## Consigna 1
Nombra todas las personas y todos los países que aparecen mencionados en el fragmento sobre la necropolítica.
## Consigna 2
Traduce al inglés esta oración del fragmento sobre la necropolítica: "La necropolítica de la pos-colonia es el asesinato recíproco, o sea, la guerra civil."

El libro proviene de una conferencia. En su ponencia – transcrita y traducida tal y cual se pronunció – Achille Mbembe vuelve sobre uno de los conceptos clave del libro, que es la necropolítica, o sea, el trabajo de la muerte, la economía política del asesinato. Según él, el cambio de la política imperial de Estados Unidos y sus aliados después del 9/11 marca una bifurcación en la historia. Desde luego, la distinción amigo/enemigo, propuesta por el pensador alemán Carl Schmitt como la base misma de la relación política, toma la forma de una verdadera explosión de las técnicas del asesinato. En este proceso, la economía de la muerte cae bajo el secreto, que es la nueva ley de la política, y en mitad de una atmósfera de incertidumbre y miedo, los ciudadanos más privilegiados truecan una parte de sus libertades por un grado supuestamente más alto de seguridad. Queda muy claro que en Estados Unidos como en México, este negocio se ha cumplido, o bien, se está cumpliendo cada día más.

Antes de llegar a la estética, sería interesante profundizar la condición de sociedades donde, como dice Mbembe, “el propósito de lo político es identificar al enemigo, y asesinar al enemigo se vuelve el objetivo absoluto de lo político.” Me ocurre que la gran distinción entre las sociedades imperiales y lo que Mbembe llama la “pos-colonia” es que las primeras son capaces, o se creen capaces, de identificar al enemigo fuera de su territorio, y de asesinarlo como si fuese una guerra, con el nacionalismo que desde siempre se asocia con la guerra. En el caso de la pos-colonia, cuando la búsqueda del enemigo se hace el objetivo absoluto de la política, se deberá desplegarse entre los ciudadanos. La necropolítica de la pos-colonia es el asesinato recíproco, o sea, la guerra civil. Por ejemplo, la guerra civil del narco. Una guerra civil que, por supuesto, no dice su nombre. Ahora bien, la resolución de la guerra civil, o mejor, su conjuración, es la tarea por excelencia de la democracia. Hasta tal punto que la necropolítica se presenta como la denegación o la muerte, el asesinato, de la política democrática.

Extracto del conjunto de datos
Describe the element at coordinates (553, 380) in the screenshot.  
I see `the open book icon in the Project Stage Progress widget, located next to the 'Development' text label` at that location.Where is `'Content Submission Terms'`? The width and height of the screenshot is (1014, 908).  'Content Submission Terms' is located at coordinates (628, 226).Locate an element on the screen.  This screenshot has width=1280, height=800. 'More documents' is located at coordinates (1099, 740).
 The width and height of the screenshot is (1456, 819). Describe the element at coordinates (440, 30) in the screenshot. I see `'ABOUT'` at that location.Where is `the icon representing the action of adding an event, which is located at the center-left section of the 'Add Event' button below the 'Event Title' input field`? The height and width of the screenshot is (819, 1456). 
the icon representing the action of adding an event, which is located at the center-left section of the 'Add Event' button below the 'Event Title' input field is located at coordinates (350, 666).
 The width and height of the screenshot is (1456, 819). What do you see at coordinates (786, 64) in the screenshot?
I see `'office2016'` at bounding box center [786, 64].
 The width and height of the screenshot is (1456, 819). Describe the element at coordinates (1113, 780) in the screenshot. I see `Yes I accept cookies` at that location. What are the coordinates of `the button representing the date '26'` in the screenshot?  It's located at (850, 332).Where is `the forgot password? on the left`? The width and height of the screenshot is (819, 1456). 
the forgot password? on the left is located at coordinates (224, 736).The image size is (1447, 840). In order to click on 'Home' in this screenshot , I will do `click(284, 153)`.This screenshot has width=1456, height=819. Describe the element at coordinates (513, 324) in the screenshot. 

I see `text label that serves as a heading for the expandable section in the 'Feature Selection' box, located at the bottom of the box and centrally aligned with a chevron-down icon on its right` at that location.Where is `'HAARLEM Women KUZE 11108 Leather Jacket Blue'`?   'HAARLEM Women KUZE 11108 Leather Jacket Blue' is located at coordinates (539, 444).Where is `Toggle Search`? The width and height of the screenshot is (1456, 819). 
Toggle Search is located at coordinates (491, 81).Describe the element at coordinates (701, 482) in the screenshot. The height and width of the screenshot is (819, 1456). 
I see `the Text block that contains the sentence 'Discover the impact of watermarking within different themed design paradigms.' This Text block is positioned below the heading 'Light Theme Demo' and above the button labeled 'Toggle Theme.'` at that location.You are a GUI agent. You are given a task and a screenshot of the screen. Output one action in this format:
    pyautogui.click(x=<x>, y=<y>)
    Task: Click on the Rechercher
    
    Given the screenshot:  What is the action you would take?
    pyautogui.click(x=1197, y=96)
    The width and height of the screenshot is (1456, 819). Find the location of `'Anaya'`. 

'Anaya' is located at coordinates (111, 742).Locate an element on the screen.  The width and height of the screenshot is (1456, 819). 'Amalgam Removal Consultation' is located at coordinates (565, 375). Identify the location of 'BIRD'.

## Respuesta 1
Achille Mbembe, Carl Schmitt, Estados Unidos, México

## Respuesta 2
The necropolitics of the postcolony is reciprocal murder, that is, civil war.